As the U.S. Senate continues deliberations on the largest federal financial reform proposal since the 1930s New Deal, much of the major media commentary has focused on procedural tactics, partisan strategies and proposed amendments. While such discussions reveal Washington insider politics, a distinctly different set of priorities exist in America’s heartland.
For people affected by layoffs or business closures, the top concern is often whether unemployment benefits will last until a new or better job is secured. Others who watched their neighbors lose homes to foreclosure wonder whether their upside-down mortgage loans will ever be right side up again. Then there are students who heeded their parents urging to get a college education and now have a new diploma in one hand, a stack of student loans in the other and no job prospects on the horizon.
Among African Americans these effects are not only experienced; but exacerbated by other harsh realities. When it comes to access to fair credit, being black in America imposes an undeniable financial burden. Whether shopping for groceries, a car, a home, or insurance, minority consumers often pay what should be illegal mark-ups.
In bygone eras, cities flourished with conveniently located full-service banks in nearly every downtown or city shopping district. Today, by contrast, most urban centers are home to clusters of high-cost consumer financial services such as check-cashing stores and payday lenders.
These economic disparities have been the focus of many research publications by the Center for Responsible Lending (CRL). Now, the Institute on Assets and Social Policy (IASP), part of Brandeis University’s Heller School for Social Policy and Management has released the first in a series of publications on America’s wealth gap. The first installment, The Racial Wealth Gap Increases fourfold, reviews how public policy has been a major contributor to the loss of wealth in African-American families.
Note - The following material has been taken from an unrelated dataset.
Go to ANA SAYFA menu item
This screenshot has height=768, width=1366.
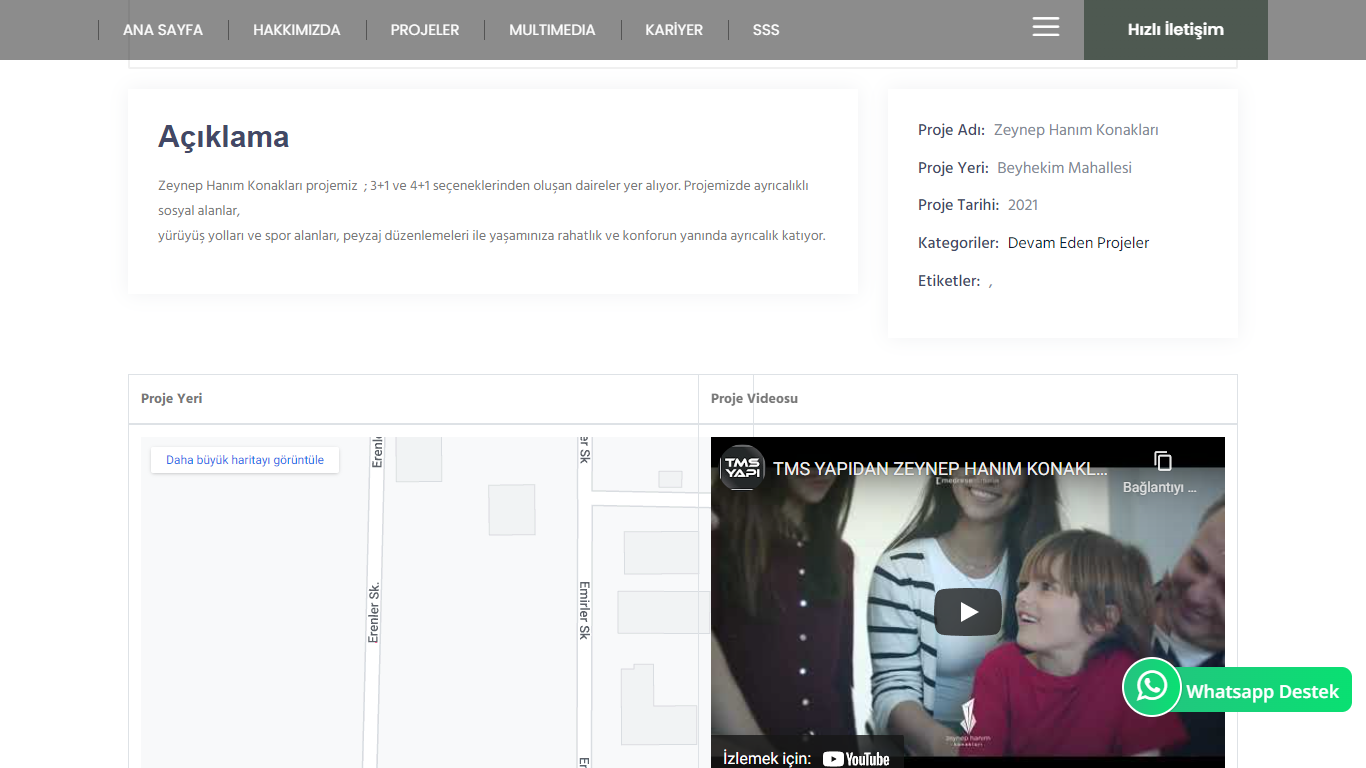click(x=163, y=30)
Using data from families over a 23-year period of time, IASP found that despite the enactment of legal safeguards, discrimination in housing, credit, and labor markets persisted. Secondly, public policies that took effect from 1984-2007 such as tax cuts on investment income, inheritances, or tax deductions for retirement accounts, college savings — all benefitted higher-income families. The sum of these two developments led to a four-fold expansion of this country’s racial wealth gap. In 1984, the racial weal gap between Whites and Blacks was $20,000. By 2007, the gap grew to $95,000. Even among African Americans who have worked in well-paying jobs, a wealth gap still exists when compared to their peers in the workforce.
Other key ISAP findings revealed:
Many low-income and minority households must turn to costly lending products because they have no other options;
The average high-income African-American family had only $18,000 in assets, compared to middle-income whites who accumulated $74,000;
In 2007, one in 10 African Americans owed at least $3,600 — nearly double their debt burden in 1984;
At least 25 percent of African-American families had no assets at all to turn to in times of economic hardship.
After citing a litany of losses in African-American communities, IASP offered a clear and concise recommendation, “Public policies have and continue to play a major role in creating and sustaining the racial wealth gap, and they must play a role in closing it.”
So the next time a newspaper article or news program reports on the latest federal consumer finance reform development, remember that public policies set the nation’s playing field. Even more importantly for Black America, the new federal policy proposals have the potential to reverse the serious economic setbacks of the past 23 years.